Mais alors que les Nigérians gémissent sous le poids financier soudain qu'ils ont dû supporter, les syndicats ont fait monter la pression sur le gouvernement pour qu'il revienne sur sa décision.
La grève nationale prévue par le Nigeria Labour Congress n'a été suspendue qu'au dernier moment, les négociateurs du gouvernement s'efforçant de trouver un terrain d'entente avec les différents groupes de protestataires.
Alors que certains pensent qu'une pression soutenue pourrait faire basculer la décision, l'économiste Pratt est convaincu que le président Tinubu ne fera pas marche arrière.
"Je pense que M. Tinubu souhaite corriger les récits le concernant avant qu'il ne devienne président ; il ne dirait donc pas ce qu'il ne pense pas ou des choses qu'il ne peut pas mettre en œuvre", déclare-t-il.
Le président a peut-être un point à prouver aux détracteurs qui doutent de sa fermeté à diriger le pays. La concrétisation de cette décision et la démonstration de ses avantages constitueraient une réalisation gravée à son nom.
Mais il est nécessaire d'avoir un indice - si l'on dit que le carburant augmente d'un certain montant, alors ce montant doit être affecté aux salaires. Nous devons mettre en place quelque chose de ce genre", suggère M. Pratt.
Le 22 mai, des décideurs politiques et des chefs d'entreprise du monde entier se sont réunis à Lagos pour la mise en service de la plus grande raffinerie de pétrole à train unique du monde, d'une capacité de traitement de 650 000 barils par jour, construite par le groupe Dangote.
Cela a fait naître l'espoir d'un raffinage local suffisant du pétrole, mais l'installation n'a pas encore commencé à fonctionner pleinement.

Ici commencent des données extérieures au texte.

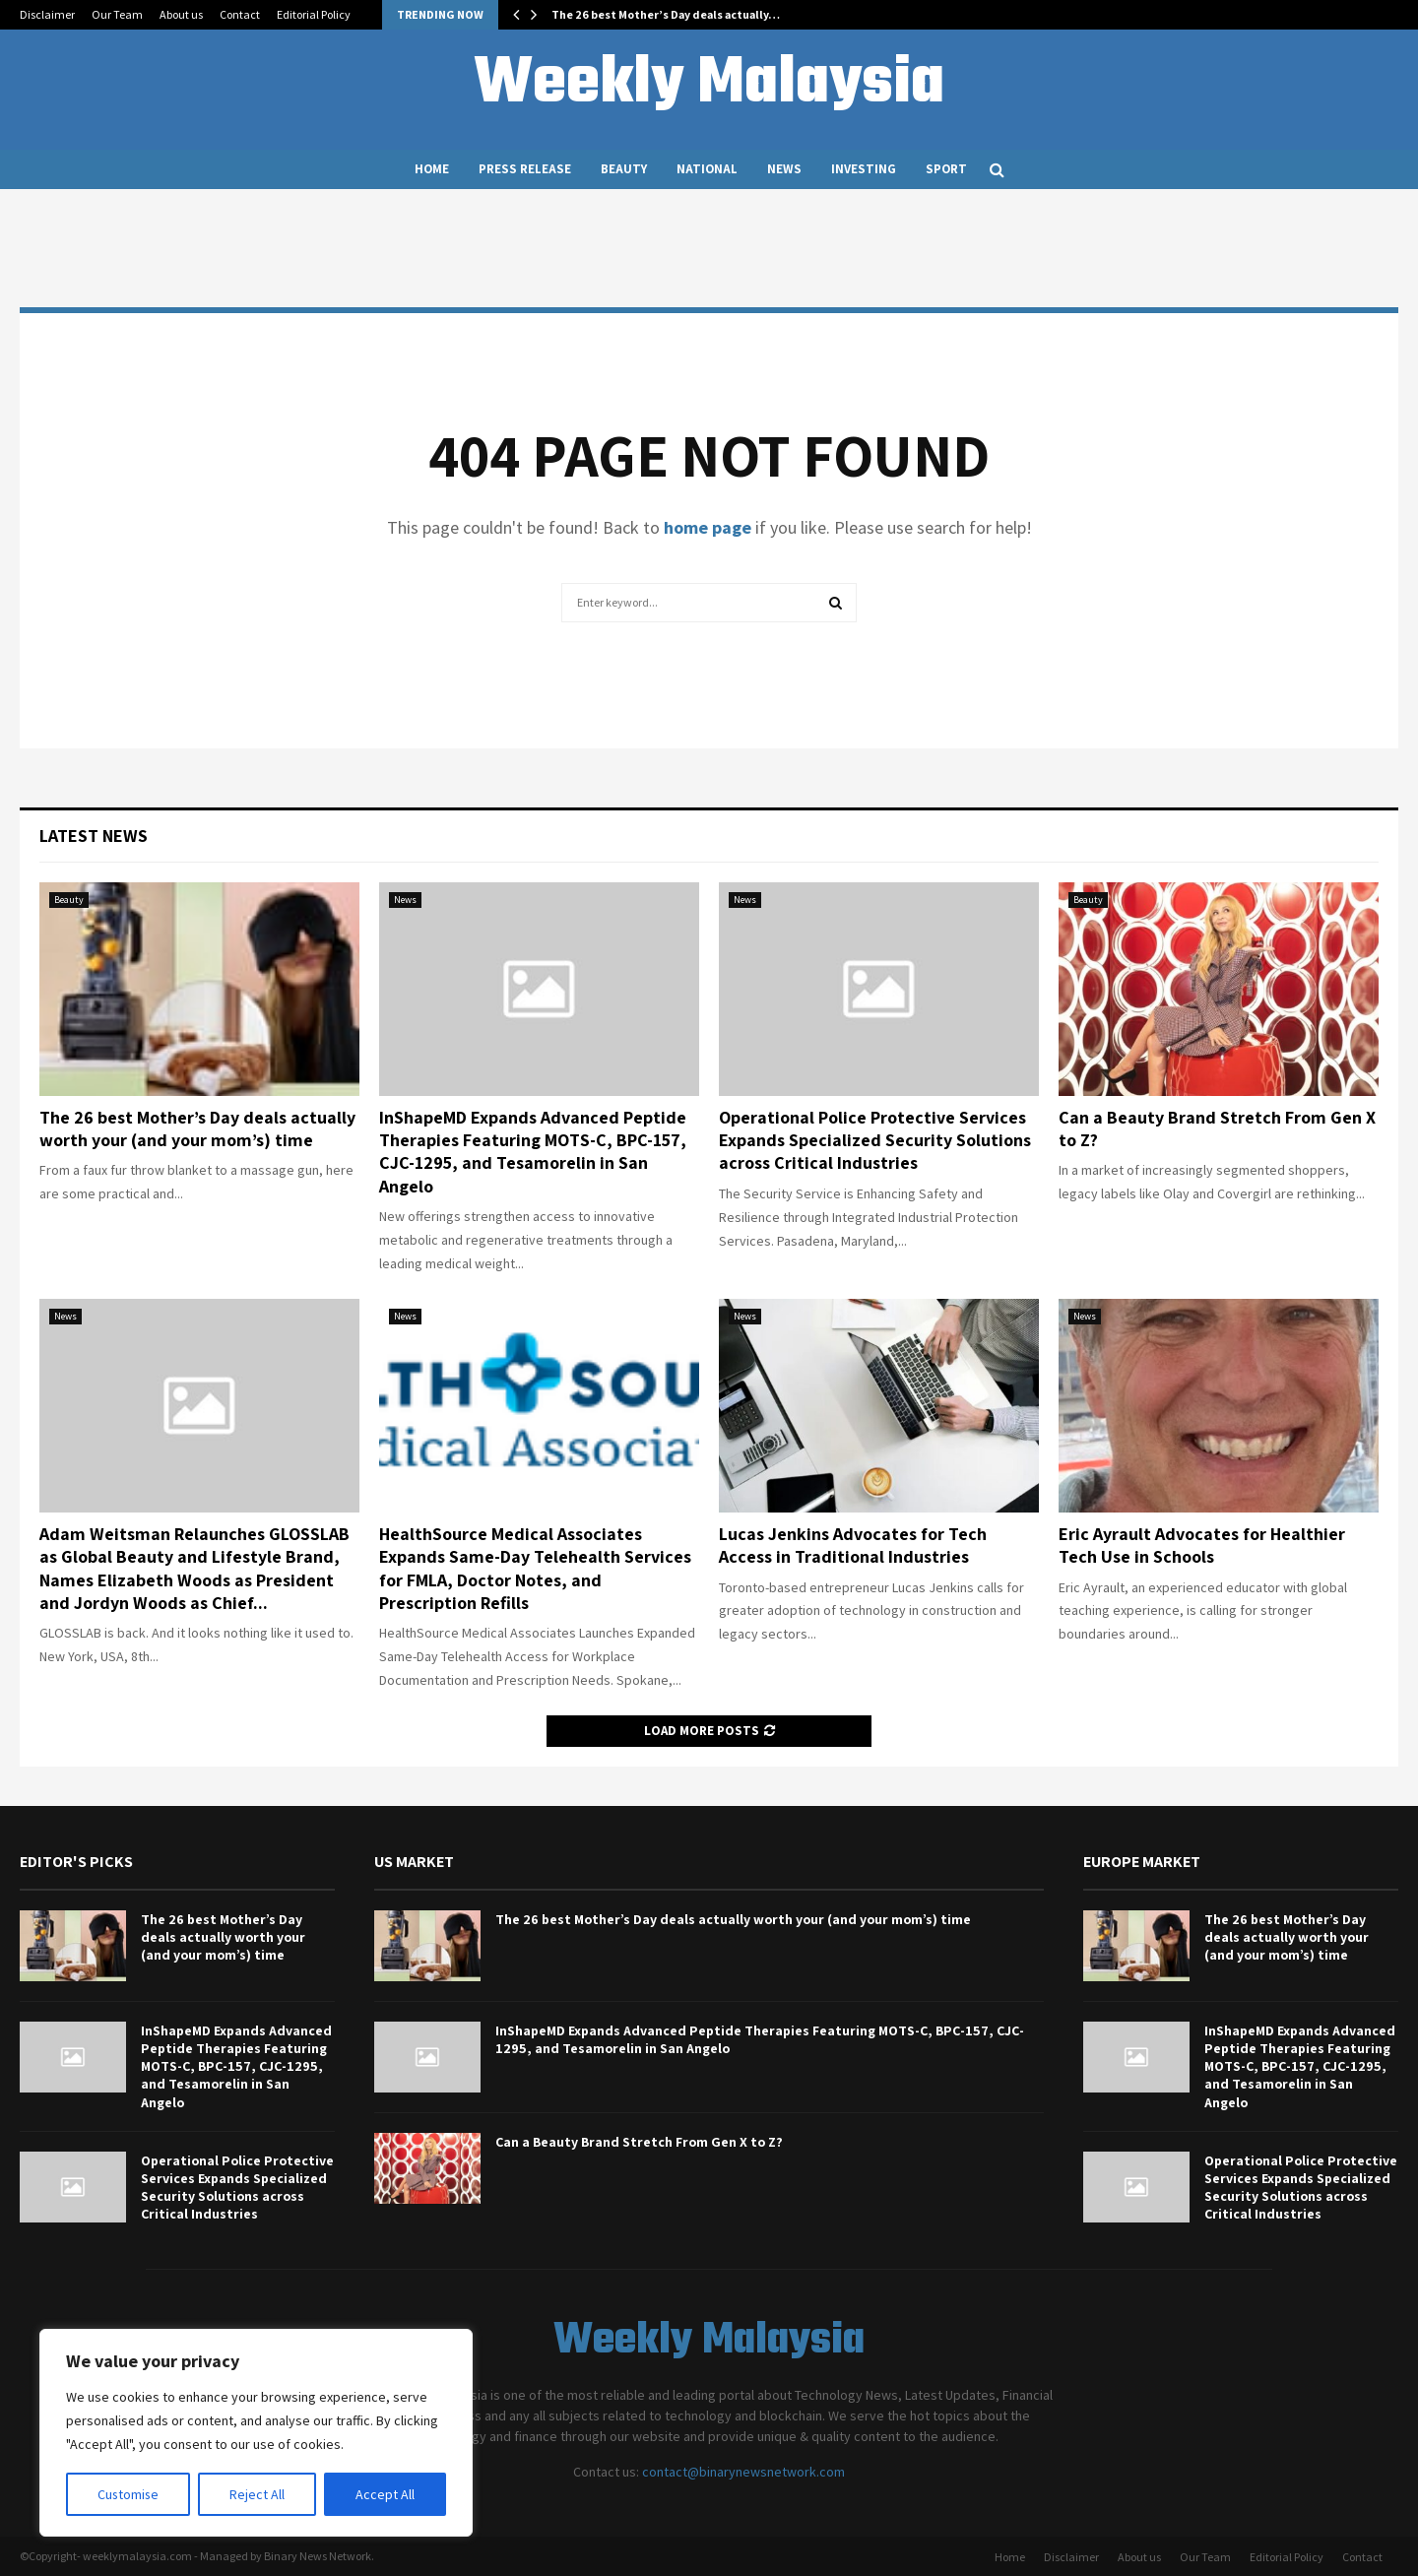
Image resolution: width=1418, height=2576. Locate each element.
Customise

"Le carburant est un élément déclencheur pour le distillat. Plus nous aurons de capacités de raffinage au Nigeria, plus nous deviendrons un exportateur net et non un importateur. Cela signifie plus de revenus, plus de devises, et si le gouvernement s'efforce de réduire le gaspillage, je pense que nous assisterons à de joyeux rebondissements économiques", déclare M. Pratt.